Your GCP workload needs a Google Service Account (GSA) that can mint OIDC tokens. If you're running in GKE with Workload Identity, bind your Kubernetes Service Account (KSA) to a GSA:

  1. Create a GSA (if you don't already have one):

    gcloud iam service-accounts create my-nsc-sa --project=${PROJECT_ID}
  2. Bind the KSA to the GSA:

    gcloud iam service-accounts add-iam-policy-binding \
        my-nsc-sa@${PROJECT_ID}.iam.gserviceaccount.com \
        --role roles/iam.workloadIdentityUser \
        --member "serviceAccount:${PROJECT_ID}.svc.id.goog[${K8S_NAMESPACE}/${KSA_NAME}]"
  3. Annotate the KSA:

    kubectl annotate serviceaccount ${KSA_NAME} -n ${K8S_NAMESPACE} \
        iam.gke.io/gcp-service-account=my-nsc-sa@${PROJECT_ID}.iam.gserviceaccount.com
If your workload already runs as a GSA (e.g. on Compute Engine, Cloud Run, or an existing GKE Workload Identity setup), you can skip this step and use that service account directly.

Configure Trust Relationship

Use the Namespace CLI to establish a trust relationship with your GCP service account:

For a specific service account:

nsc auth trust-relationships add \
    --issuer "https://accounts.google.com" \
    --subject-match "projects/${PROJECT_NUMBER}/serviceAccounts/my-nsc-sa@${PROJECT_ID}.iam.gserviceaccount.com"

For all service accounts in a GCP project:

nsc auth trust-relationships add \
    --issuer "https://accounts.google.com" \
    --subject-match "projects/${PROJECT_NUMBER}/serviceAccounts/*"

By default, a trust relationship grants full access to the workspace. Use the --grant flag to restrict the federated identity to specific resources and actions. For example, to only allow creating and managing instances:

nsc auth trust-relationships add \
    --issuer "https://accounts.google.com" \
    --subject-match "projects/${PROJECT_NUMBER}/serviceAccounts/my-nsc-sa@${PROJECT_ID}.iam.gserviceaccount.com" \
    --grant '{"resource_type":"instance","resource_id":"*","actions":["create","list","get","destroy"]}' \
    --grant '{"resource_type":"builder","resource_id":"*","actions":["ensure","access"]}'

See the --grant flag reference and Permissions for the full list of available resource types and actions.

Verify Trust Relationship

List your configured trust relationships to confirm the setup:

$nsc auth trust-relationships list

You should see your GCP trust relationship with the appropriate subject pattern.

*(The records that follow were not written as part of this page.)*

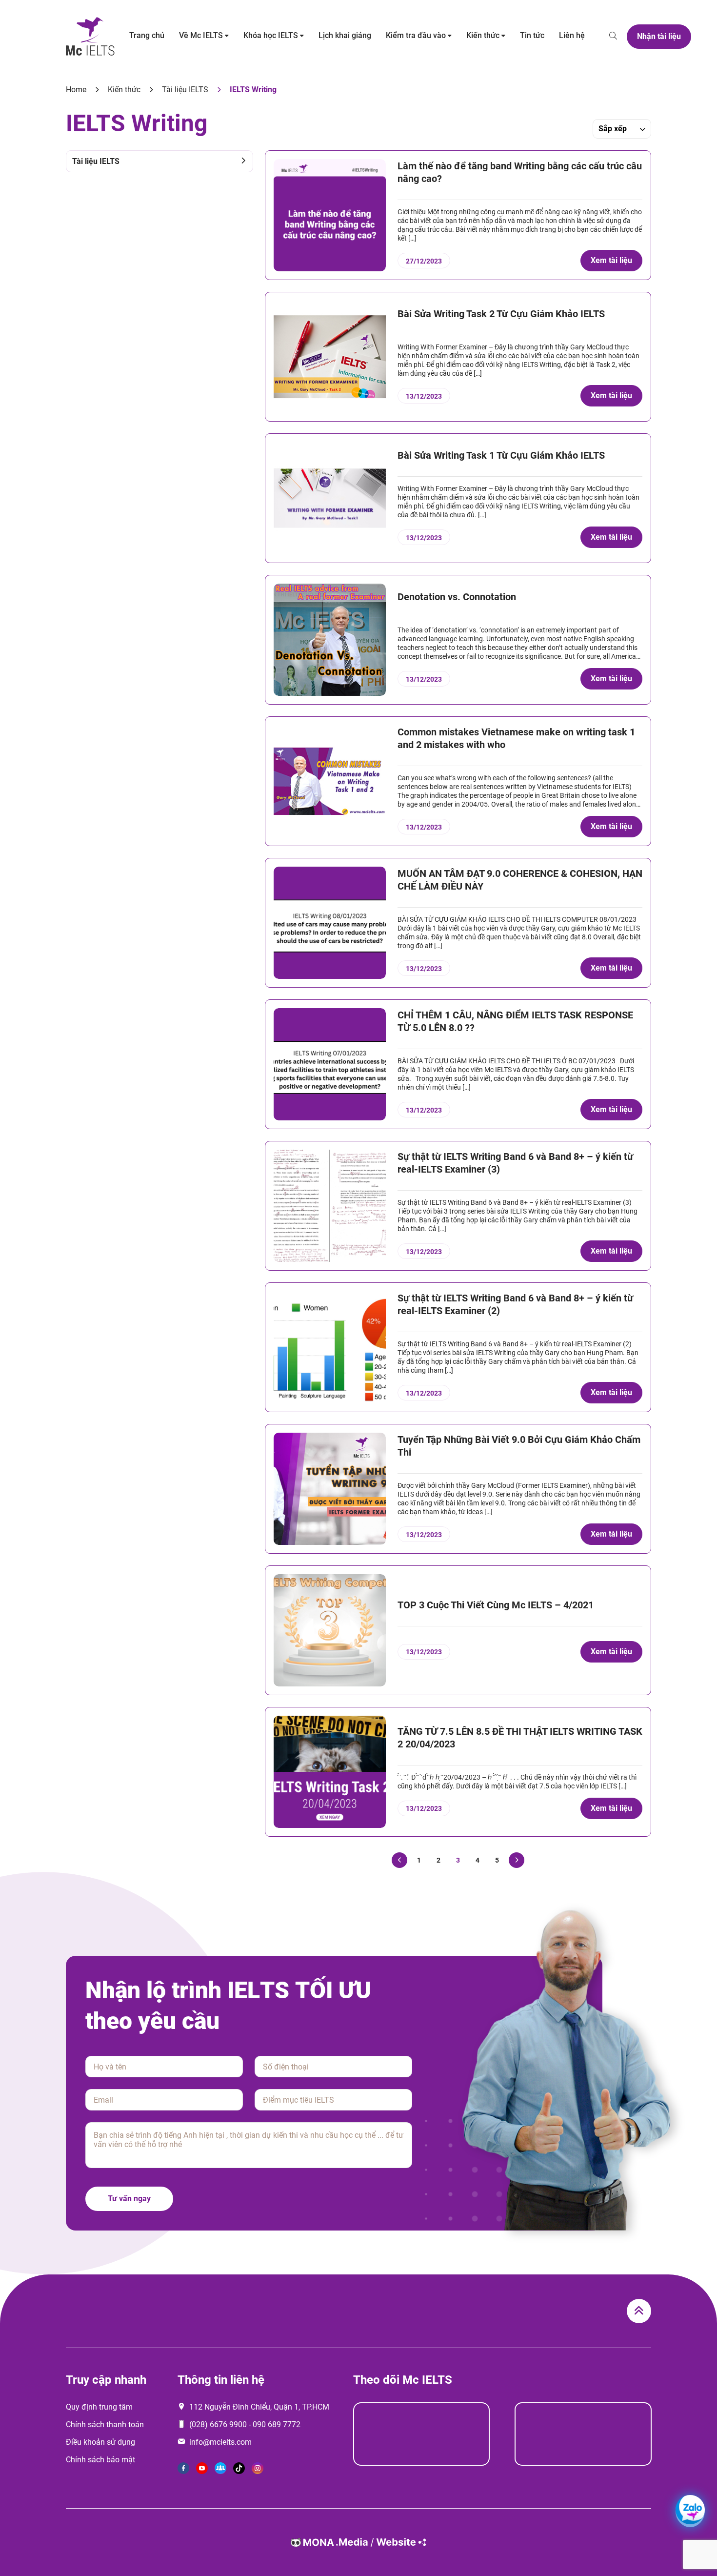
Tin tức (532, 35)
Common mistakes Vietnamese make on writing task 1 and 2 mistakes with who (516, 738)
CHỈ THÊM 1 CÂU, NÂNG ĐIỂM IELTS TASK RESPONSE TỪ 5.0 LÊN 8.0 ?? (515, 1021)
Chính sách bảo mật (100, 2459)
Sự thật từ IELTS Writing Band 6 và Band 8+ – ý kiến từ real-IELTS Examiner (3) (515, 1163)
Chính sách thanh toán (105, 2424)
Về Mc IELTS (201, 35)
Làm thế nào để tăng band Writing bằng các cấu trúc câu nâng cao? (520, 172)
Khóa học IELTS (270, 35)
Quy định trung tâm (99, 2407)
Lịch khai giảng (345, 35)
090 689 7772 (276, 2424)
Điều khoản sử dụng (100, 2442)
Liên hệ (572, 35)
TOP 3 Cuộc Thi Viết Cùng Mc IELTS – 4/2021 (496, 1605)
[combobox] (622, 129)
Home (76, 89)
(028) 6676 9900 (218, 2424)
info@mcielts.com (220, 2442)
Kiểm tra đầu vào (416, 35)
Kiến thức (482, 35)
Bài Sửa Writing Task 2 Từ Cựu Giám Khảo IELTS (501, 314)
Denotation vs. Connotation (457, 597)
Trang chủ (146, 35)
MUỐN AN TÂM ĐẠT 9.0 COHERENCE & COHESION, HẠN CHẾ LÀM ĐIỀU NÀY (520, 880)
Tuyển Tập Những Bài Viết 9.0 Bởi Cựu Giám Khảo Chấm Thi (519, 1446)
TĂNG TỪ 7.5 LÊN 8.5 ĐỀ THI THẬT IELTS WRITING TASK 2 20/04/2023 (520, 1737)
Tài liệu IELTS (185, 89)
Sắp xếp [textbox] (612, 128)
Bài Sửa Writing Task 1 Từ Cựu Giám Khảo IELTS (501, 455)
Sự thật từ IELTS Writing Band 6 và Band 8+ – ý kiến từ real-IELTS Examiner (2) (515, 1304)
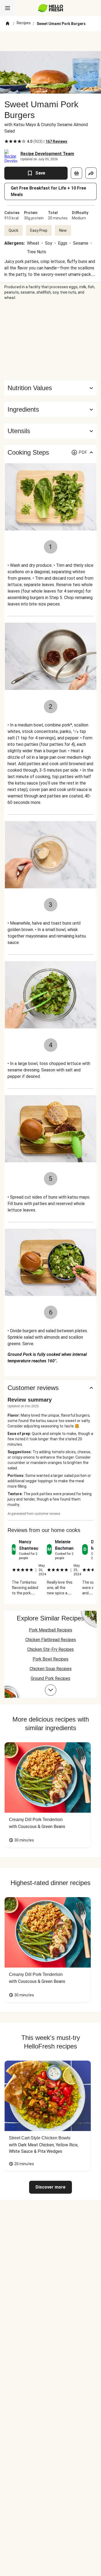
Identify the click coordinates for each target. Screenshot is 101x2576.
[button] (50, 409)
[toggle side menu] (7, 8)
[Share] (91, 173)
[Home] (7, 23)
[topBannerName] (51, 41)
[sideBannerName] (50, 340)
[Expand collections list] (50, 1690)
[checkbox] (6, 141)
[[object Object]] (76, 173)
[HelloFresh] (50, 8)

Obtain Namespace credentials from your GCP workload

From your GCP workload (e.g. a GKE pod), obtain and exchange an OIDC token for Namespace credentials:

  1. Generate a GCP OIDC token targeting Namespace:

    $export OIDC_TOKEN=$(gcloud auth print-identity-token --audiences=federation.namespaceapis.com)
  2. Exchange the OIDC token for Namespace credentials:

    $nsc auth exchange-oidc-token --token $OIDC_TOKEN --tenant_id <your-workspace-id>

    You can find your Workspace ID in the Dashboard.

This command should succeed with the name of workspace you've signed in to. It stores a short-lived token that will be used automatically in subsequent nsc calls.